Now we need to improve the lexer to handle regex matching using a scroll buffer. Firstly, we need a way to represent rules:
type LexerRule struct {
reggie *regexp.Regexp
kind TokenKind
disregard bool
}
func NewLexerRule(expr string, kind TokenKind, disregard bool) LexerRule {
return LexerRule{
reggie: regexp.MustCompile(expr),
kind: kind,
disregard: disregard,
}
}
var ShitLangLexerRules = []LexerRule{
NewLexerRule("^[0-9]+", TKInteger, false),
NewLexerRule("^\\+", TKAdd, false),
NewLexerRule("^[ \t\r\n]+", TKWhitespace, true),
}
I’ve gone and added some simple rules to the list, and a new Token for whitespace, TKWhitespace.
I use MustCompile since the app should shit itself if the regular expression provided is worthless.
The rules simply match the regular expression to the token kind it should produce, and for added
benefit, we have a disregard flag. This is used for whitespace since we know what it is, and we
need to lex through it, but we don’t want whitespace tokens for parsing (but YOU might if you want
a indentation based language, or other whitespace is important in your compiler). Whitespace is
neither unknown or an illegal token to have, so we just ignore them when they come up.

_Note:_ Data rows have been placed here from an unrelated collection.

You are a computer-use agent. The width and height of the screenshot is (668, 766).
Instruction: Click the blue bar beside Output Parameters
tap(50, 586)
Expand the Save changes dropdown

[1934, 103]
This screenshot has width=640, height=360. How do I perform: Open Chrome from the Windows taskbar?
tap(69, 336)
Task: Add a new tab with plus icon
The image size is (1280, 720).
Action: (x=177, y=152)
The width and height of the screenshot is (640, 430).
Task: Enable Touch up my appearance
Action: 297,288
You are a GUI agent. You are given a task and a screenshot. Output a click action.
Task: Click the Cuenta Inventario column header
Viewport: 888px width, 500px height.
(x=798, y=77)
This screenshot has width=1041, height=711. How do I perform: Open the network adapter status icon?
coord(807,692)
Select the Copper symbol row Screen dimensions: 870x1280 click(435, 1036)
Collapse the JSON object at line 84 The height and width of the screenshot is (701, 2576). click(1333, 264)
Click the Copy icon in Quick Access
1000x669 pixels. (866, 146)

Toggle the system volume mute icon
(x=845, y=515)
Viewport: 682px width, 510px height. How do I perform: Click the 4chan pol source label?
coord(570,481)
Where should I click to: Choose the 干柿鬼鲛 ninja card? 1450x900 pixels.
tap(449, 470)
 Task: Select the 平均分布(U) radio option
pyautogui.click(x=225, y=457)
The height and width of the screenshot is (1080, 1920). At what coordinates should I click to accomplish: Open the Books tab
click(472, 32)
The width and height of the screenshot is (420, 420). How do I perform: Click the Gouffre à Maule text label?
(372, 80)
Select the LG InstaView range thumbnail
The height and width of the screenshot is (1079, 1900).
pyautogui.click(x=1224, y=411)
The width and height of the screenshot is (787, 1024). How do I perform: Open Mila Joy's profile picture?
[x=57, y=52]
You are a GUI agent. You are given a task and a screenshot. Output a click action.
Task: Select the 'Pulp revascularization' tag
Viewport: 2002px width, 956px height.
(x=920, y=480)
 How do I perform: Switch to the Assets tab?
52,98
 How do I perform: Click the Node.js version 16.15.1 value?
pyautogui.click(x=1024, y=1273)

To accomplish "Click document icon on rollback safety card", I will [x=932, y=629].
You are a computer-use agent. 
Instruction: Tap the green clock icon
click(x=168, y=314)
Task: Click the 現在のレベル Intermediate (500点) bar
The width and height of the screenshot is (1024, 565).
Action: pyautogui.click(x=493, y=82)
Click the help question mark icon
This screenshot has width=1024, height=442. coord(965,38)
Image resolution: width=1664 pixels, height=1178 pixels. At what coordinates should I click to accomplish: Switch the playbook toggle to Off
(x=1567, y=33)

Now, our lexer is a lot simpler and won’t grow much more:
package main
import (
"io"
"regexp"
)
type Lexer struct {
scroller *ScrollBuffer
rules []LexerRule
}
const BufSize = 1024
func NewLexer(input io.Reader, rules []LexerRule) *Lexer {
return &Lexer{
scroller: NewScrollBuffer(BufSize, input),
rules: rules,
}
}
func (l *Lexer) Next() Token {
if l.scroller.Zeroed() {
return NewToken(TKEof, "")
}
for _, rule := range l.rules {
match := rule.reggie.Find(l.scroller.Buffer)
if match != nil {
l.scroller.Scroll(len(match))
if rule.disregard {
return l.Next()
}
return NewToken(rule.kind, string(match))
}
}
unknownToken := NewToken(TKUnknown, string(l.scroller.Buffer[0]))
l.scroller.Scroll(1)
return unknownToken
}
We create a new lexer with a ScrollBuffer internal, and it has a window size of 1024 which is
almost completely arbitrary. Each time we call Next() on the lexer, it checks if the scroll
window is zero, in which case, we should produce an EOF, otherwise, loop through all the lexer
rules and attempt to match and create tokens. If we see one that we don’t care about, i.e. disregard
we just recursively call Next() and move along. If we fail to create any tokens from any rules,
we must produce the unknown token.
To me, this seems a lot simpler and easier to extend long term. For the simple case, new tokens
just means adding a NewLexerRule to the rule set we parse to the lexer. Now when we run this, we get:
{3 1}
{4 +}
{3 2}
{4 +}
{3 1337}
{2 b}
{2 o}
{2 b}
{0 }
This is great for now. Lexing numbers, +, and throwing TKUnknown for textual chars, and finally
producing an EOF at the end. Best yet, no whitespace.
This is all we need for a simple lexer capable of producing tokens for a calculator type compiler that can only do addition operations and shit itself at anything else. And that’s just what we’re going to build right now, and then expand on it later.
Keep in mind that we’re losing information for error handling in the compiler by not including line numbers or columns, and that’s a conscious decision right now. It is trivial to add this tracking in, but I stray from complexity initially, and would rather tackle error handling in a unified way later.